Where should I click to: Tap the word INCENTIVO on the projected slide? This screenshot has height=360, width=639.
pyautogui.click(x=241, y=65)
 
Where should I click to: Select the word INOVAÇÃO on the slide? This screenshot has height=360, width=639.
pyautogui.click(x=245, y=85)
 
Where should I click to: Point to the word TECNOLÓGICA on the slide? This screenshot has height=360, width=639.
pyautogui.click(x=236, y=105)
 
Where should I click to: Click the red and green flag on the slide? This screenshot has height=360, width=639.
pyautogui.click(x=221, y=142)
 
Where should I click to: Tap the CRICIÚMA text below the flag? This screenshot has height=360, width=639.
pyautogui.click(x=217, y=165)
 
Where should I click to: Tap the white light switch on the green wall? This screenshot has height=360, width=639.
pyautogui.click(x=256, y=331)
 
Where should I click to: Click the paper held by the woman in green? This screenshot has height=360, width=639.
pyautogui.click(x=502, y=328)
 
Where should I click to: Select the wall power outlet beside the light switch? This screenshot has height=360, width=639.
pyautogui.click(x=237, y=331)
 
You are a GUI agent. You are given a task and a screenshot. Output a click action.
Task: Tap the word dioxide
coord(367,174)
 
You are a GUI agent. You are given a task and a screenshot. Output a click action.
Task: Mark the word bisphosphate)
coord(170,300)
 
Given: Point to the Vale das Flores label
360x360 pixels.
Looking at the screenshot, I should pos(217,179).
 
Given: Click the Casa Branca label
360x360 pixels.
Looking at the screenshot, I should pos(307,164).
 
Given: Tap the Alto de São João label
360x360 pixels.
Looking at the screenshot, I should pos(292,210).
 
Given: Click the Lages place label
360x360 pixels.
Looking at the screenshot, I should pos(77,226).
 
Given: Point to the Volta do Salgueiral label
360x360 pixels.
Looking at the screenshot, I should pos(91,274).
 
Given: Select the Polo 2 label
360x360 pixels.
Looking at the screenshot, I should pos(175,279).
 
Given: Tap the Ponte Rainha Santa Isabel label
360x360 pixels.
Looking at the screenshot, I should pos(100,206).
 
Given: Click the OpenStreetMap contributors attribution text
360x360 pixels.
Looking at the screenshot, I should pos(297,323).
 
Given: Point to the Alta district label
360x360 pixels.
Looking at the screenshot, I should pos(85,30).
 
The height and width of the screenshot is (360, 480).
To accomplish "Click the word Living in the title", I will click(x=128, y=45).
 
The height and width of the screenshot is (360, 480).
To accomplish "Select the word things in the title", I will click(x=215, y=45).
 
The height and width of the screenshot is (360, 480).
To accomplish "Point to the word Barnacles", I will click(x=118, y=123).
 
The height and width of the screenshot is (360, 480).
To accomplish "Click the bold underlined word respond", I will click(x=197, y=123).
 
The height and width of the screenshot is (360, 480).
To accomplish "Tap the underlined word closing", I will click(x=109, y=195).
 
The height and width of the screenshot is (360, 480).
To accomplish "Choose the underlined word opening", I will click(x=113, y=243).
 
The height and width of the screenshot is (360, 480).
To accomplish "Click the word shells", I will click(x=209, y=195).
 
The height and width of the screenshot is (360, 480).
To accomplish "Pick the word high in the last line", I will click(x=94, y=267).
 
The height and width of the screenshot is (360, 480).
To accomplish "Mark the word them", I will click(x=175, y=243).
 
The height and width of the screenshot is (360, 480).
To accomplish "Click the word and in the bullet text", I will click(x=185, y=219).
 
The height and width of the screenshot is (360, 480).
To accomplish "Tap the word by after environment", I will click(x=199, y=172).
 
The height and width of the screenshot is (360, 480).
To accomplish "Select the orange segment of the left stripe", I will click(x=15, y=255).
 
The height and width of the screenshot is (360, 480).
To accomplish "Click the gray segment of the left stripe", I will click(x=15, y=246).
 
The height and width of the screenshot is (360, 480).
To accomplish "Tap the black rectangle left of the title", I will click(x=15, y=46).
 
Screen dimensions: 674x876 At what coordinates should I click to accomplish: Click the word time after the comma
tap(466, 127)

==

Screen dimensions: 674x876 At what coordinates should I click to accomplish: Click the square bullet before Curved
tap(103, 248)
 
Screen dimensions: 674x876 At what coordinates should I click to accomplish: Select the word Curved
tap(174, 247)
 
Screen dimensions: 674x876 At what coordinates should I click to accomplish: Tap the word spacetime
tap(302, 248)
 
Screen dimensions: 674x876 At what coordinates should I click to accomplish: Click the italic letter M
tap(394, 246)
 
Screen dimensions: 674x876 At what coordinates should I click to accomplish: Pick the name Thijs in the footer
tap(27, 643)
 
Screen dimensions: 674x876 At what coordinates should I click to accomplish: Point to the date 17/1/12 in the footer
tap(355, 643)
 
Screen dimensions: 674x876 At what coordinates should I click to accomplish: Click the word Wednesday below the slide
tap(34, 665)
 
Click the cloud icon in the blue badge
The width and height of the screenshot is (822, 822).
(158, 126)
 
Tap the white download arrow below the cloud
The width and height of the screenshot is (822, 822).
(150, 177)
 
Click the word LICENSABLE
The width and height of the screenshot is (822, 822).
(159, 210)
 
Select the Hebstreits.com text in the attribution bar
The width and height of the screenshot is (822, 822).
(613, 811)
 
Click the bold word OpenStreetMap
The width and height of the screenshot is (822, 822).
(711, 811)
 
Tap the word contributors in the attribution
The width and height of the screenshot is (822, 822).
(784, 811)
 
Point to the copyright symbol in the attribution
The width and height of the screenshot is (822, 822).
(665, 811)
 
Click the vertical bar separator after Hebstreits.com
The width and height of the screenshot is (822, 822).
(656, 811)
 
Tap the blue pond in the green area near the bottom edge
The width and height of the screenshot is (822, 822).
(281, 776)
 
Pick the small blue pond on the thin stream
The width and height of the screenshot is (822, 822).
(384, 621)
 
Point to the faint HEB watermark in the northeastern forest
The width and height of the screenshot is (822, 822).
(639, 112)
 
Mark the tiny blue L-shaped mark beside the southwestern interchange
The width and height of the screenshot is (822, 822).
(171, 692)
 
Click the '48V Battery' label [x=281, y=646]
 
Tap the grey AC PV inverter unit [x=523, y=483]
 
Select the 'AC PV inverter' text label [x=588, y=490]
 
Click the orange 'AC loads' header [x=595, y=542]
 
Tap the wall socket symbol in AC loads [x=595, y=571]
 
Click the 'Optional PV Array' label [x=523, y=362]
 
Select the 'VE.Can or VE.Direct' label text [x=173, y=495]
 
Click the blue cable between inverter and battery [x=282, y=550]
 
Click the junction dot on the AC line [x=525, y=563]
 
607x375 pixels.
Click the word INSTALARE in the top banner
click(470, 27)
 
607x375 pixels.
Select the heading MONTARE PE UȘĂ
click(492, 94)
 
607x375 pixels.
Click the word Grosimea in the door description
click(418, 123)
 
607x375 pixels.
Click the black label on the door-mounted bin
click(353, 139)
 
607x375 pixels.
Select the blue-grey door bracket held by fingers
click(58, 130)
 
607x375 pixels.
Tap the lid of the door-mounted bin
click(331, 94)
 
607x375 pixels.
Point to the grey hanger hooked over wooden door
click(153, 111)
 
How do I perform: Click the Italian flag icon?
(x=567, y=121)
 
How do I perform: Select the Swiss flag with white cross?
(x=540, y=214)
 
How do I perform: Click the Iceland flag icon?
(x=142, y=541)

- GOAL -
Pull out the records from the line with "Where should I click to: Tap the word" up to and including the line with "pyautogui.click(x=237, y=331)", and reproduce those lines word for word without any changes.

- EXERCISE RESULT -
Where should I click to: Tap the word INCENTIVO on the projected slide? This screenshot has height=360, width=639.
pyautogui.click(x=241, y=65)
 
Where should I click to: Select the word INOVAÇÃO on the slide? This screenshot has height=360, width=639.
pyautogui.click(x=245, y=85)
 
Where should I click to: Point to the word TECNOLÓGICA on the slide? This screenshot has height=360, width=639.
pyautogui.click(x=236, y=105)
 
Where should I click to: Click the red and green flag on the slide? This screenshot has height=360, width=639.
pyautogui.click(x=221, y=142)
 
Where should I click to: Tap the CRICIÚMA text below the flag? This screenshot has height=360, width=639.
pyautogui.click(x=217, y=165)
 
Where should I click to: Tap the white light switch on the green wall? This screenshot has height=360, width=639.
pyautogui.click(x=256, y=331)
 
Where should I click to: Click the paper held by the woman in green? This screenshot has height=360, width=639.
pyautogui.click(x=502, y=328)
 
Where should I click to: Select the wall power outlet beside the light switch? This screenshot has height=360, width=639.
pyautogui.click(x=237, y=331)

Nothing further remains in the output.